Closed lnhrdt closed 6 years ago

lnhrdt commented 6 years ago

How do I determine what version of TypeScript is being used? I understand that this rewire is introducing @babel/preset-typescript which is in turn introducing @babel/plugin-transform-typescript. I'd like to also understand what version of TypeScript is being used by these tools so I can understand what TypeScript language features I can use.

strothj commented 6 years ago

They actually don't use TypeScript at all. What the Babel team did is add tokens for the syntax TypeScript uses. The plugin simply strips them out. The source code for the plugin is here: https://github.com/babel/babel/blob/master/packages/babel-plugin-transform-typescript/src/index.js You can see that it is relatively short.

The things that do not work are listed here: https://github.com/babel/babel/tree/master/packages/babel-plugin-transform-typescript

Anything not relying on syntax changes you get for free like the 2.8 ReturnType<T>. Syntax changes like the definite assignment assertion added in 2.7 require updates to the Babel plugin. (https://www.typescriptlang.org/docs/handbook/release-notes/typescript-2-7.html - Strict Class Initialization)

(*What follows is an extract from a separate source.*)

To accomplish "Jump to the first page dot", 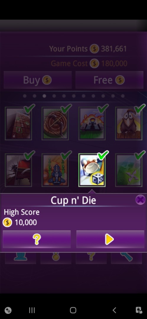I will [25, 96].
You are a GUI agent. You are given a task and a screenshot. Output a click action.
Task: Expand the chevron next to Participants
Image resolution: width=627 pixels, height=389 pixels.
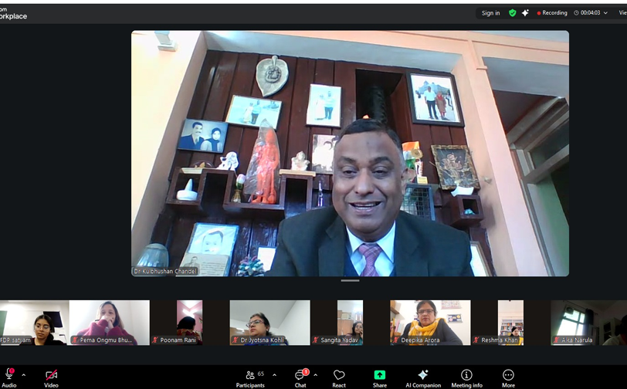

You can search the Babel repository for the term typescript to see the issues people are encountering.

From a day to day experience working with projects using this, I think I ran into needing the definite assignment assertion once or twice awhile back. I'm not sure if it is available yet. In any case, you always have the // @ts-ignore to jump over those rare situations.

Not having const enum might be a deal breaker for you, depends on if that's a feature you rely on.

Also worth noting: your build won't fail on type errors. This is because Babel does nothing with the actual typing. To overcome this, you can rely on hints from your development environment or add a commit hook to run tsc with the --no-emit option.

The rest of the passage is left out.